Schreiben des Bayerischen Staatsministeriums für Wohnen, Bau und Verkehr vom 01.07.2020

01.07.2020 - München

Umgang mit COVID-19 bedingten Mehrkosten auf Baustellen der Bayerischen Staatsbau- und Wasserwirtschaftsverwaltung

Das Bayerische Bauministerium informiert mit Schreiben vom 1. Juli 2020, dass der BMI-Erlass vom 17. Juni zum Umgang mit COVID-19 bedingten Mehrkosten im Zusammenhang mit Baustellen sowie das BMVI-Rundschreiben vom 22. Juni für die Landesbaumaßnahmen der Bayerischen Staatsbauverwaltung sowie die Baumaßnahmen der Bayerischen Wasserwirtschaftsverwaltung übernommen werden und das neue Formblatt 217 VHB Bayern bei den entsprechenden Baumaßnahmen zu verwenden ist.

Das Rundschreiben des Bayerischen Bauministeriums lehnt sich inhaltlich an die Erlasse des BMI vom 17. Juni 2020 und des BMVI vom 22. Juni 2020 an. Für sämtliche Baumaßnahmen der Bayerischen Staatsbau- und Wasserwirtschaftsverwaltung wird verbindlich geregelt, wie mit Aufwendungen umzugehen ist, die auf Seiten der Auftragnehmer aufgrund der Corona-Pandemie durch Einhaltung verschärfter Hygiene- und Gesundheitsschutzmaßnahmen entstanden sind. Derartige Maßnahmen sind im Interesse des Auftraggebers und dienen einem ungestörten Bauablauf.

Welche Mehrkosten werden erstattet?

Die anfallenden Mehrkosten werden daher im marktüblichen Rahmen auf Nachweis vom öffentlichen Auftraggeber erstattet. Dies gilt sowohl für bereits bestehende Bauverträge als auch für künftige oder laufende Vergabeverfahren. Bei diesen Vergaben werden die Kosten der zusätzlichen Hygiene- und Gesundheitsschutzmaßnahmen bewusst nicht dem Wettbewerb unterstellt. Stattdessen wird den Ausschreibungen das neue Formblatt 217 (COVID-19-bedingte-Mehrkosten) beigefügt. In diesem Formblatt ist abschließend aufgezählt, welche Mehrkosten die Auftragnehmer auf Nachweis vom Auftraggeber verlangen können. Wir stellen das Formblatt anbei zum Download zur Verfügung.

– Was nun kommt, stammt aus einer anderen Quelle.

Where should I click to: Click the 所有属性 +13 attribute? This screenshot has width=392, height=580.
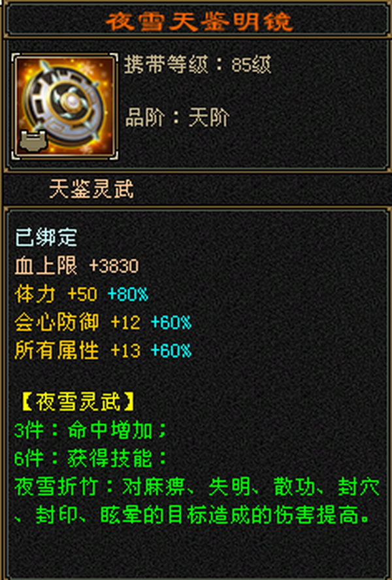(x=77, y=350)
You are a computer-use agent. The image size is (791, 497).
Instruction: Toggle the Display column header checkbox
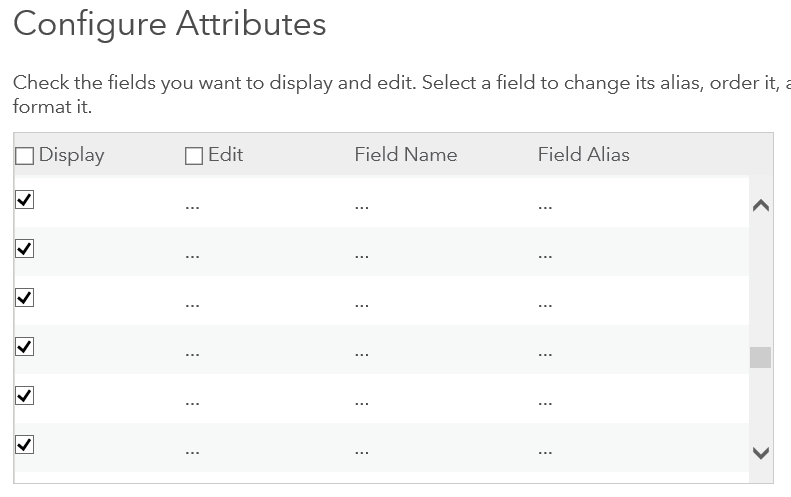(25, 156)
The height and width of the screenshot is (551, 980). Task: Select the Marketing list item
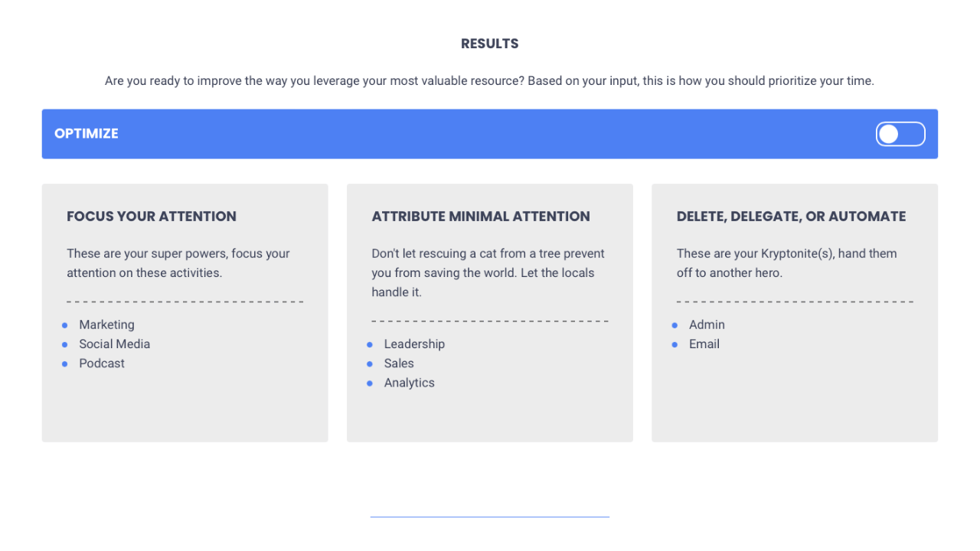[106, 324]
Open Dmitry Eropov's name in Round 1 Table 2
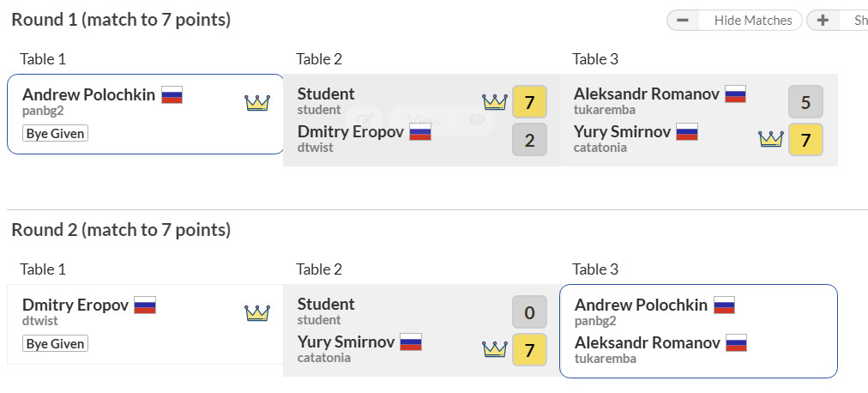This screenshot has width=868, height=393. 352,132

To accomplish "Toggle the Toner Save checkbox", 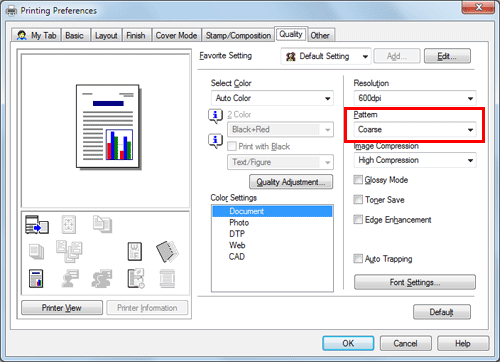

Die oben genannten Ausführungen gelten aufgrund der Erlasse der Bundesministerien zudem auch für sämtliche Bauvorhaben des Bundes.


Das Schreiben im Wortlaut

Umgang mit COVID-19 bedingten Mehrkosten auf Baustellen der Bayerischen Staatsbau- und Wasserwirtschaftsverwaltung

Schreiben des Bayerischen Staatsministeriums für Wohnen, Bau und Verkehr vom 01.07.2020

Verteilerliste
Staatl. Bauämter, Autobahndirektionen, Landesbaudirektion Bayern, Wasserwirtschaftsämter, Regierungen, Bayer. Landesamt für Umwelt, Landeskraftwerke

Nachrichtlich  
Landesverband Bayerischer Bauinnungen, Bayer. Bauindustrieverband e.V., Landesinnungsverband für das Bayerische Elektrohandwerk, Fachverband Sanitär-, Heizungs- und Klimatechnik Bayern, Verband Garten-, Landschafts- und Sportplatzbau Bayern e. V., Bayerische Ingenieurekammer-Bau, Landesinnungsverband des Bayerischen Zimmererhandwerks, Industrieverband Technische Gebäudeausrüstung Bayern, Sachsen und Thüringen e. V., Bayerische Architektenkammer, Verband Beratender Ingenieure (VBI), Baustoff Recycling Bayern e. V., Bundesverband Sekundärrohstoffe und Entsorgun


Sehr geehrte Damen und Herren,

beigefügt übersenden wir den Erlass des Bundesministeriums des Innern, für Bau und Heimat vom 17. Juni 2020 sowie das Rundschreiben des Bundesministeriums für Verkehr und digitale Infrastruktur vom 22. Juni 2020 mit der Bitte um Anwendung bei den entsprechenden Baumaßnahmen.

Diese inhaltsgleichen Schreiben zum Umgang mit COVID-19 bedingten Mehrkosten im Zusammenhang mit Baustellen werden für die Landesbaumaßnahmen der Bayerischen Staatsbauverwaltung sowie die Baumaßnahmen der Bayerischen Wasserwirtschaftsverwaltung übernommen.

Das beiliegende Formblatt 217 VHB Bayern (COVID-19-bedingte-Mehrkosten) ist für alle genannten Baumaßnahmen zu verwenden.

Im Einzelnen:

Geregelt wird, wie mit Aufwendungen umzugehen ist, die auf Seiten der Auftragnehmer aufgrund der COVID-19-Pandemie durch Einhaltung verschärfter Hygiene- und Gesundheitsschutzmaßnahmen entstanden sind.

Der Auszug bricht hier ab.